> _Brief A_
In the text about white men in research, what two kinds of reasons does the speaker give for why the overrepresentation of white men is a problem?
> _Brief B_
For each statement, answer yes or no to whether it agrees with the text about white men in research, and quote the deciding words of that text: (i) The speaker says too little pediatric research is being done. (ii) The speaker says white men do not stand to benefit from the research they take part in. (iii) The speaker says medications studied in adults are given to kids only at smaller doses.
> _Brief C_
Extend the text about white men in research, picking up after its final sentence.

> _Source text_
White Men in Research
I am Dr. Jeff Kingsley and this is another edition of Riding in Cars With Researchers! Today we are going to talk about white men in research. How’s that for a topic? Interested? What could we be talking about – white men in research?
As odd as it may seem, there are more white men in research as proportioned to the population than any other demographic. Why is that a problem? It is a problem for two reasons – one is ethical and one is medical.
Ethically the basic tenant of research is that research should be conducted on the patient population that stands to benefit from that research. Now, white men stand to benefit from the research they are participating in, but that is not the issue. The issue is the under-represented populations. We are conducting research with more white men than other demographics – than women, than people of Asian descent, than African descent, etc. And we are extrapolating that research data, and giving those medicines to women, and to people from other descent, and that I have an ethical problem with.
One example is pediatrics. We do research on adults, largely white men, and then we give those medications to kids at an extrapolated smaller dose, or larger dose, depending on how it is processed. There needs to be research done on kids. There is an inadequate amount of pediatric research being done. That’s an ethical problem to do that.

> _Source information_

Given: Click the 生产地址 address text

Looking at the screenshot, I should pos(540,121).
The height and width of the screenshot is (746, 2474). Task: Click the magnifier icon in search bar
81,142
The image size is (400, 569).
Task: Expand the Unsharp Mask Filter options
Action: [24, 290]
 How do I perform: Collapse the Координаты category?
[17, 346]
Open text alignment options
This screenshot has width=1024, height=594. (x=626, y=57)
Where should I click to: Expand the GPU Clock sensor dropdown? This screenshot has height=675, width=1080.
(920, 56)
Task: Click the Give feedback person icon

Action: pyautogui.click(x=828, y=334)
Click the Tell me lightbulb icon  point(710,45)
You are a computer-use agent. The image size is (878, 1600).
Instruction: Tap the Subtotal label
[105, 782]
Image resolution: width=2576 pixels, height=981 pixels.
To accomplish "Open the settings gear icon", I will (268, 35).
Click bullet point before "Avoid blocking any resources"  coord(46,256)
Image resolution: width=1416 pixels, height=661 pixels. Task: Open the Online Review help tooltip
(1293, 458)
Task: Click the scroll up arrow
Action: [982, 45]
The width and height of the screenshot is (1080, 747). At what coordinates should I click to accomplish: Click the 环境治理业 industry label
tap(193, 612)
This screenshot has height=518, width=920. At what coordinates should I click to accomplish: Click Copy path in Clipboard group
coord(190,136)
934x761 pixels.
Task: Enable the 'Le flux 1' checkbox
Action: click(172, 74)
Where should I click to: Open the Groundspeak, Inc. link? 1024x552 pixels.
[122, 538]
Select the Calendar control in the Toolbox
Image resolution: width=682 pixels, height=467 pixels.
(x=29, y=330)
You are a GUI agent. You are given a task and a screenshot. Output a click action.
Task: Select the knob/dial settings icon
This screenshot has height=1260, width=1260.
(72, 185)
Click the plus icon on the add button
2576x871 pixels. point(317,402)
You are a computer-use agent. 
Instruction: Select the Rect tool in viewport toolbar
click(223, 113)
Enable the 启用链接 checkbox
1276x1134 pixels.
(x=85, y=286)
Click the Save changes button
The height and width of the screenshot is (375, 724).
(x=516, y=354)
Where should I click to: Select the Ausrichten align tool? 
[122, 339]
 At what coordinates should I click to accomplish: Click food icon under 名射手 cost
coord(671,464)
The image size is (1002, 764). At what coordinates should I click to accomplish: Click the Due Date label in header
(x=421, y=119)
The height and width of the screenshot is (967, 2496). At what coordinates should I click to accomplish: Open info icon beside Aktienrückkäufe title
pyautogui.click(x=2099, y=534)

> _Task result A_
One reason is ethical and one is medical.

> _Task result B_
(i) Yes: "There is an inadequate amount of pediatric research being done."
(ii) No: "Now, white men stand to benefit from the research they are participating in, but that is not the issue."
(iii) No: "at an extrapolated smaller dose, or larger dose, depending on how it is processed."

> _Task result C_
Now let’s talk about why it is a medical issue. It’s a medical issue because the smarter we get, the more we are realizing that we are not all made the same. There are subtle, but important, differences. For example, we have learned that there are blood pressure medicines that are more, or less effective, in people of African descent than Caucasians. But because the majority of the research was done on Caucasians, it took us a while to learn that. We are learning that there are differences in how anticoagulants are processed in people of different genetic make-ups. Increasingly, we are learning that the genetics behind medicine is of the utmost importance, so in doing research and having most of the research done on white men, there are too many demographics that aren’t represented in research. That is a medical issue, a medical concern, for me.
What Does This Mean?
So, what does this mean? It means that if you are in research today, you have to reach out into your community and build bridges. You have to get to the point where your research looks like the demographics of the community you are in. That’s important! It’s not a “nice to have”, it is a MUST from an ethical and medical standpoint. We have to do what is necessary – fight that fight and build those bridges – so we gain diversity in clinical research.
If you are a patient, and anything other than a white man, you are underrepresented in research data. That means if you need a medication, you were underrepresented in the research data. And I don’t want to make guesses about the right dose for you, or how this medicine is going to be processed in your kidney or liver. I want to know that this research was done including your demographic, so I know precisely how to prescribe for you.
What Can You Do?
What can you do? Get involved in research! Find what research is going on in your community or assist researchers into getting into research in your demographic. We, of course, need more participation from all ethnical groups, but we have to achieve diversity in clinical research for those two reasons – ethical and medical science.